The Institute works in partnership with a wide range of individuals and organisations. 


Our History

The Wilberforce Institute is based in Oriel Chambers, in the heart of Hull's historic Old Town, and aims to follow in the footsteps of the city's most famous son, William Wilberforce, who was born next door.

Transforming the three-storey property, designed by the renowned Victorian architect William Botterill, into a research institute was a major undertaking between the University and the local city council, with financial help from Yorkshire Forward, the European Regional Development Fund and the Heritage Lottery Fund.

We opened our doors in 2006, ahead of the bicentenary of the Slave Trade Abolition Act 1807, for which Wilberforce had fought so hard.

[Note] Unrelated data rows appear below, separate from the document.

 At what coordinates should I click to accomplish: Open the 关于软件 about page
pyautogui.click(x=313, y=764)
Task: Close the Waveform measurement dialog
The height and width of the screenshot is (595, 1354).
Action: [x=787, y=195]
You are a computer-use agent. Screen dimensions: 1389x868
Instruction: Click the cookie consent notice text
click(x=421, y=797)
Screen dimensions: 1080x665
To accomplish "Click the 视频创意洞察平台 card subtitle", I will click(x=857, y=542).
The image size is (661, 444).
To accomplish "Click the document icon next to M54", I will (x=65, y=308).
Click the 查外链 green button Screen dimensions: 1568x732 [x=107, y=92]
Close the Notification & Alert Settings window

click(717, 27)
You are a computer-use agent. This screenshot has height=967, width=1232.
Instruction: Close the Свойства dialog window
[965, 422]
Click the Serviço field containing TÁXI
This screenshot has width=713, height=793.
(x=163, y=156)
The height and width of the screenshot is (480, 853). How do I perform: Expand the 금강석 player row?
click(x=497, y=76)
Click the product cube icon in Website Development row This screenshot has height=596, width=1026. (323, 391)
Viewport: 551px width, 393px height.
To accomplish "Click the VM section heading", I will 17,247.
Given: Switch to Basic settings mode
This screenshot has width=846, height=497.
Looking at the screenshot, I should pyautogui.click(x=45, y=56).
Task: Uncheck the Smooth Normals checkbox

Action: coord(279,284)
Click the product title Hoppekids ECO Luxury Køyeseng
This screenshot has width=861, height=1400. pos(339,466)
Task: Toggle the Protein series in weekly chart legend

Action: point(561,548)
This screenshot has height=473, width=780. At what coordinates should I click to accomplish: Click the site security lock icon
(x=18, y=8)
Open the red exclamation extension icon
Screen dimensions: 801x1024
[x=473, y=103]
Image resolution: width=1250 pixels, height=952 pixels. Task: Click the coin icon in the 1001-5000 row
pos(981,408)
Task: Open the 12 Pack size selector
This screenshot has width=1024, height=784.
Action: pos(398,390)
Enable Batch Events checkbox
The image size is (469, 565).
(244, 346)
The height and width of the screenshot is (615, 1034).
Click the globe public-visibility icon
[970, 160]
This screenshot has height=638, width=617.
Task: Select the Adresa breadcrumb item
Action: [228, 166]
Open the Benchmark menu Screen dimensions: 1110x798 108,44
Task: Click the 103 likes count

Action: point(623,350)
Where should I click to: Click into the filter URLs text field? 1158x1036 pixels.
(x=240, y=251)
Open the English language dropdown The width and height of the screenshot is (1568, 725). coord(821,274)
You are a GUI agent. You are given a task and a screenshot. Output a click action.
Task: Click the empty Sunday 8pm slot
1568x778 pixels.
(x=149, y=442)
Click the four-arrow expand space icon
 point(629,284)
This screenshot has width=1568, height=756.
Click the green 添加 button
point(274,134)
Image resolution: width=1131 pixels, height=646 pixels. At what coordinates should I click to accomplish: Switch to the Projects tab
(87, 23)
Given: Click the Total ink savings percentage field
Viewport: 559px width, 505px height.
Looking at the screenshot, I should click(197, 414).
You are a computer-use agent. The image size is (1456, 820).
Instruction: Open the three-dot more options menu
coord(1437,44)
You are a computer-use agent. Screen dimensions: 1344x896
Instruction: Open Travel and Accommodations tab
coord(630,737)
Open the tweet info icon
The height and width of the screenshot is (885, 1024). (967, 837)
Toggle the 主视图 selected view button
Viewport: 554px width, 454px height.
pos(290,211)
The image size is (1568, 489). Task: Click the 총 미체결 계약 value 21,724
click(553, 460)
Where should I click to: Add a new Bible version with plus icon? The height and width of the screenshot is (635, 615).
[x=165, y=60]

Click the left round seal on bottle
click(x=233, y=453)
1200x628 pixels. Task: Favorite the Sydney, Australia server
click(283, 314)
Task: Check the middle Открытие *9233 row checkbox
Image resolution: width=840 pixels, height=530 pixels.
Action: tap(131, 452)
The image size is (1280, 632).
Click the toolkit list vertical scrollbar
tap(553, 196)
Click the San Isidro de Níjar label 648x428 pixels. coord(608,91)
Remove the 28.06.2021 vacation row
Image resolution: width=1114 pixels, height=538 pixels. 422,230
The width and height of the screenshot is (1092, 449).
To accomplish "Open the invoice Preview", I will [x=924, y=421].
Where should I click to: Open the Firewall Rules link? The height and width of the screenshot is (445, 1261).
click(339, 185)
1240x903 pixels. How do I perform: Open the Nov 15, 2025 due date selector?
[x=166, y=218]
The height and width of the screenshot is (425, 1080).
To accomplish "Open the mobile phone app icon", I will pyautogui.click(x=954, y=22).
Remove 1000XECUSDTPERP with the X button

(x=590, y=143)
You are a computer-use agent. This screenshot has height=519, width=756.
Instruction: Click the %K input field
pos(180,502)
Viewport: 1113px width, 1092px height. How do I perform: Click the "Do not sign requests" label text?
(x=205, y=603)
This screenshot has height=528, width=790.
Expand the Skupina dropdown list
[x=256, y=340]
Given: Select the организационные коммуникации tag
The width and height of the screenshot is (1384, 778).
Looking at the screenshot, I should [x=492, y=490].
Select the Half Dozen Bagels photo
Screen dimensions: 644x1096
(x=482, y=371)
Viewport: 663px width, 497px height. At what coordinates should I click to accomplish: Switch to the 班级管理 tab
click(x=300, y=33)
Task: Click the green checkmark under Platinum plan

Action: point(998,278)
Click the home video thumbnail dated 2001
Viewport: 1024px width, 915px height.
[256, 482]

But despite the act, and the later Slavery Abolition Act of 1833, approved in the year of Wilberforce's death, the fight to eradicate slavery remains as relevant as ever. 

The Wilberforce Institute is a unique centre of research into historical slavery and leads the fight against contemporary exploitation, winning the Queen’s Anniversary Prize in 2016. Our work is led by director, Professor Trevor Burnard, working closely with institute staff and research associates.

We work with governments, NGOs, communities, businesses and other organisations to inform policy and practice – locally, nationally and internationally – in our ongoing work to raise awareness of slavery and to root it out wherever it appears.

In the words of William Wilberforce himself, ‘you may choose to look the other way but you can never say again that you did not know’.